Shafa keluar dari kamar, tapi Alby menarik tangannya dengan kasar. Shafa menatap mata Alby yang merah dan bibir yang gemetar seperti menahan kesal.

"Aw, sakit. Lepasin, Mas!" ringis Shafa sambil mencoba melepaskan cengkraman tangan suaminya.

"Kenapa kamu langgar perintah aku?! Kenapa kamu pergi tanpa kasih tau aku?! Ke mana aja kamu pergi dan siapa mereka?!"

"Sakit, Mas.
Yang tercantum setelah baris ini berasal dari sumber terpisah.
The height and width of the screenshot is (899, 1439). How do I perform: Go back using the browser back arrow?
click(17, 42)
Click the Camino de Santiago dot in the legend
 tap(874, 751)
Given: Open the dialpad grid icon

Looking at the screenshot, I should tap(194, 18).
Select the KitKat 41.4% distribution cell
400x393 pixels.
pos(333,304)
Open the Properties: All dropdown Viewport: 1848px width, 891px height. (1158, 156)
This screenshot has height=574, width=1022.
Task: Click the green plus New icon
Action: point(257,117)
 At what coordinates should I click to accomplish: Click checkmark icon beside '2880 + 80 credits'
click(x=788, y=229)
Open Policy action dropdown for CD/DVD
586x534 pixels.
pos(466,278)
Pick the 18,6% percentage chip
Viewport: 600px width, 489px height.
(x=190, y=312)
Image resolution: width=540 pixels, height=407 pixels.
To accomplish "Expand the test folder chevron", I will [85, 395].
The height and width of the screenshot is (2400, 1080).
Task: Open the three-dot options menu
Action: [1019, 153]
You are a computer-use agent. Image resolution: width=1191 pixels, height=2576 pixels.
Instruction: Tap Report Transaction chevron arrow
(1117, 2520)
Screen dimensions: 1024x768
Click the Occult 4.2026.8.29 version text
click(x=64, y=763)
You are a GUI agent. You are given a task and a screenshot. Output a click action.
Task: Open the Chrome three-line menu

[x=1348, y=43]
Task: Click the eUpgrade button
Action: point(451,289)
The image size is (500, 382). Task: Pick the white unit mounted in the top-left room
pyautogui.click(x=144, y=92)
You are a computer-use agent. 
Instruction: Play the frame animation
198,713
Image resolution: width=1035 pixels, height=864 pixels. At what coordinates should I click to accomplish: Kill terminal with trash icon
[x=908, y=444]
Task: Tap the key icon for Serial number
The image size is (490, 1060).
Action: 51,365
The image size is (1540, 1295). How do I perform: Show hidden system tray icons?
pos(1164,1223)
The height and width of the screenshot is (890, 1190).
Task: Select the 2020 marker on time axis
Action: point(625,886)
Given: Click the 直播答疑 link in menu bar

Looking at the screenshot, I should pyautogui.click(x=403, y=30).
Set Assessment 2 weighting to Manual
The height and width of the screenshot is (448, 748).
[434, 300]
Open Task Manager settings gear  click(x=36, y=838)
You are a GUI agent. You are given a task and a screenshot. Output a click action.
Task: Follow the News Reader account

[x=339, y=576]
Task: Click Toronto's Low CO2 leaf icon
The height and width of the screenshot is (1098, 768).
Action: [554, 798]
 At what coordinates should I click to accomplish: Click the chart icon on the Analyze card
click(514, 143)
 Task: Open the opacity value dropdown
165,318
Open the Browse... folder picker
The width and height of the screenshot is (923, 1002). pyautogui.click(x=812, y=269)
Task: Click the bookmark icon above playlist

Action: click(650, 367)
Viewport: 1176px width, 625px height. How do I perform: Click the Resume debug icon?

Tolong lepasin dulu."

"Jawab!"

Shafa makin menangis karena Alby malah semakin mempererat genggamannya. Bahkan, Mbok Dewi sampai sesekali mengamati pertengkaran majikannya tersebut.

"Sakit, Mas! Lepasin!!!" teriak Shafa bersamaan dengan tangisannya.

Seperti setan telah keluar dengan cepat dari tubuh Alby, pria itu langsung melepaskan cengkramannya. Shafa terjatuh sambil memegang tangannya dan menangis kesakitan. Sedangkan Alby, dia terduduk tepat di depan Shafa, memperhatikan istrinya itu dengan terdiam dan tatapan kosong. Setelah saling berbicara dengan nada kencang dan penuh emosi, mereka perlahan mulai tenang.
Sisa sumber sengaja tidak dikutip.